La globalización del crimen organizado
La globalización de la economía además de facilitar la liberalización de los mercados favoreció el crecimiento exponencial de la criminalidad transnacional. Aspectos como los siguientes son precursores de estos actores criminales:
El desarrollo de los medios de comunicación internacionales, principalmente internet se convirtieron en facilitadores de diversas formas de criminalidad como fraudes bancarios, pornografía infantil, etc.; el aumento del comercio internacional y de las transacciones bancarias internacionales que ocultan y permiten el lavado de dinero; la modernización y más opciones de transporte internacional sumado a millones de movimientos complejizan el control de los envíos; una mayor porosidad fronteriza por acuerdos como el de Schengen en la Unión Europea que posibilitan la circulación más rápida de mercancías; el tráfico de drogas como principal negocio ilícito mundial que genera miles de millones en ganancias que se reparten entre productores e intermediarios en los países productores generalmente pobres y los países consumidores generalmente ricos.
De ese modo, el crimen organizado transnacional es una amenaza de escala planetaria junto con la proliferación de mafias poderosas como las japonesas, rusas, italianas, chinas, norteamericanas, por ejemplo, la cosa nostra, la camorra, los yakusa que ya en la década de los 80 hicieron alianzas y pactos de colaboración con los carteles colombianos y mexicanos como el primer caso probado en 1988 en Aruba donde se celebró una cumbre entre representantes del Cartel de Medellín y de la Cosa Nostra siciliana para el envío de 565 kilos de cocaína a Castellmare, señalándose que sería el primero de una serie de envíos para que la Cosa Nostra obtuviera el monopolio del tráfico de cocaína en Europa Occidental.
Se producen entonces complejas actividades ilícitas, moviendo capitales de un país a otro con gran rapidez recurriendo a la corrupción para lograr sus objetivos, comprando jueces, policías, políticos o a la violencia para eliminar a los incorruptibles (Dickie, 2008). Con la globalización del crimen organizado los distintos grupos se dividen sus áreas de influencia en el planeta y establecen marcos permanentes de colaboración.
A finales del siglo XIX el crimen comienza a expandirse de unos continentes a otros. En la segunda mitad del XX aparecen conexiones entre diversos grupos que coordinan para establecer redes de tráfico, primero de droga y tabaco posteriormente de armas y personas, de todo aquello que proporcione jugosas ganancias. Fernando Bermejo, psicólogo y criminólogo da cuenta de múltiples encuentros en distintas ciudades del mundo entre diferentes actores de la criminalidad para coordinar sus operaciones y relaciones colaborativas y opina que para afrontar esta amenaza es preciso encontrar las fórmulas de colaboración internacional y acabar con la impunidad que estas organizaciones encuentran en Estados corruptos que se benefician de esta criminalidad a la que amparan narcoestados, paraísos fiscales, etc.

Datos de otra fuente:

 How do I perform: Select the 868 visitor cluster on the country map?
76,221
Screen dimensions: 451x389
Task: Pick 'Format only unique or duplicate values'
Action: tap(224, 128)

En América Latina, además de la presencia de los grupos criminales transnacionales, se vinieron asentando con propósitos terroristas actores estatales extremistas como Irán responsable del atentado a la AMIA en Argentina en 1983 relacionado con la muerte del fiscal del caso Alberto Nissman, Siria y Venezuela que se alió con actores no estatales insurgentes como las FARC y el FLN de Colombia, que incursionaron en el narco para financiar sus operaciones. Como resultado se creó un entramado de múltiples imbricaciones peligro potencial para la degradación de las sociedades, así como de la democracia y sus instituciones.
Es imposible gestionar eficientemente la crisis de inseguridad que nos agobia si no se toma en cuenta el contexto del crimen organizado transnacional debido a la interdependencia entre los países. Con mayor razón, no se llegará a soluciones eficaces si prevalece una perspectiva tan local de la problemática en las autoridades responsables de la toma de decisiones en los distintos poderes de nuestro Estado. Tampoco se puede combatir con éxito a un enemigo del que se desconoce su funcionamiento. A esta circunstancia se suma que ningún país está en condiciones de acometer solo el combate a un fenómeno que es transnacional por lo que resulta imprescindible la cooperación internacional y el cumplimiento de los compromisos internacionales en la materia como las convenciones de la ONU.